INSTRUCTIONS =
1. According to the passage on Father Gabriel Mejia, in what year did he set up the Hogares Claret Foundation?
2. Please quote the passage on Father Gabriel Mejia between "Father Gabriel Mejia, the" and "one word: happiness.", inclusive.

GIVEN PASSAGE =
++++++++++++++++++++

Transcendental Meditation

Father Gabriel Mejia: religion and meditation

Father Gabriel Mejia, the founder of 47 children’s shelters in Colombia, describes his experience learning the Transcendental Meditation technique with one word: happiness.

This video, published by the Transcendental Meditation channel, is an excerpt from “Saving the Disposable Ones” –  a documentary about the heartbreaking streets of inner city Colombia, where Father Gabriel Mejia is transforming the lives of thousands of children.

“I meditate in a very simple way,” says Father Mejia, “without any effort.”

“When I learnt the Transcendental Meditation technique, I was very impressed. I would define it in one word, one phrase: happiness. You experience happiness and bliss when you practice the technique.

Catholic religion and Transcendental Meditation

father-gabriel-mejia about catholic religion and meditation

Now operational in 52 centers across Colombia, the Hogares Claret Foundation set up by Father Mejia in 1984 has perfected its own therapeutic model with an international ISO certificate. At any given time, the centers serve more than 3,500 orphans, homeless and young drug addicts — offering them food, shelter, education, and Transcendental Meditation classes.

“For me, as a Catholic priest, saying my prayers, celebrating communion, reading the Psalms, is all part of the structure of a religious life and a religious commitment. Transcendental Meditation does not take the place of the communion,” explains Father Mejia.

TM is a space for personal development that prepares me to experience the liturgy in its fullness.”

Transcendental Meditation is a scientific technique whose benefits have been validated through more than 350 research studies.

The practice of the technique does not involve contemplation about any religious or secular ideas, nor does it involve concentration, which is characteristic of some religious practices. It is simply a universal technology of consciousness that allows the active mind to settle to its silent self-referral state.

++++++++++++++++++++

ENTRIES SUPPLIED =

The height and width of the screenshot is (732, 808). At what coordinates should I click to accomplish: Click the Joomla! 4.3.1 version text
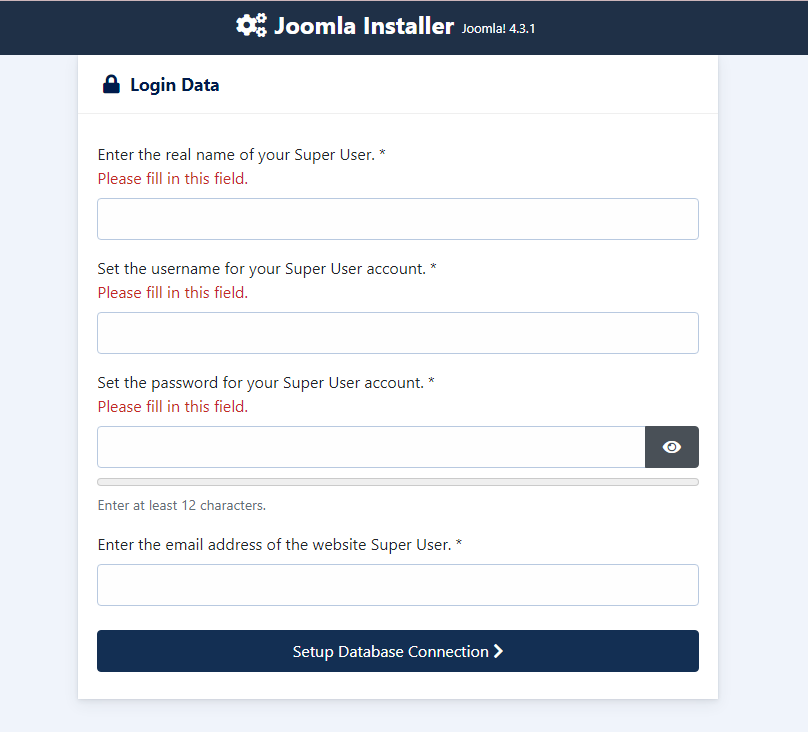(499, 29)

++++++++++++++++++++

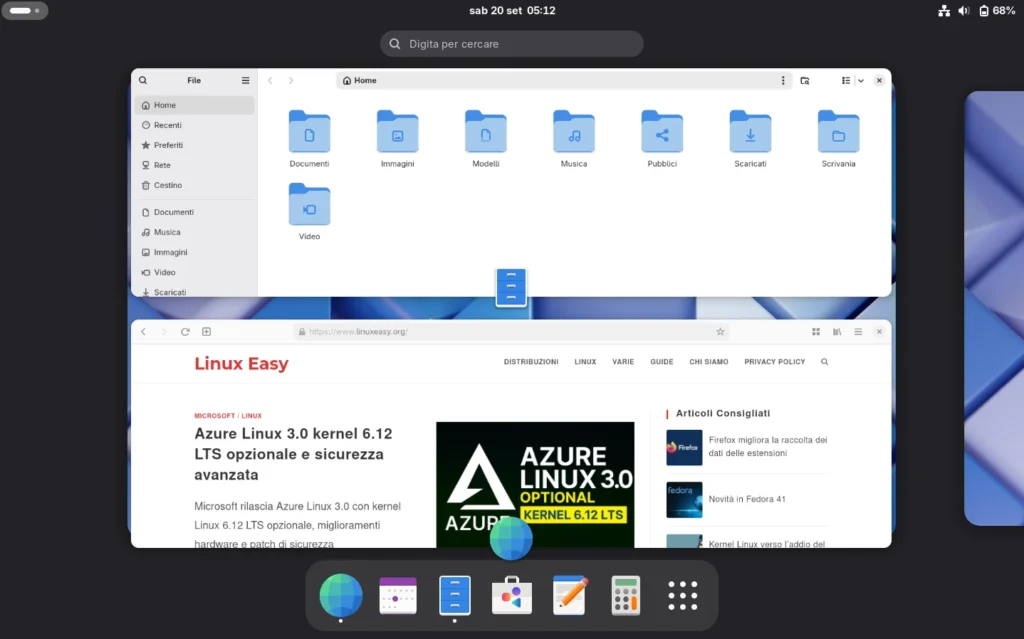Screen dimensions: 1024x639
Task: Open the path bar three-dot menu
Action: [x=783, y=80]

++++++++++++++++++++

SOLUTIONS TO EACH TASK =
1. 1984

2.
Father Gabriel Mejia, the founder of 47 children’s shelters in Colombia, describes his experience learning the Transcendental Meditation technique with one word: happiness.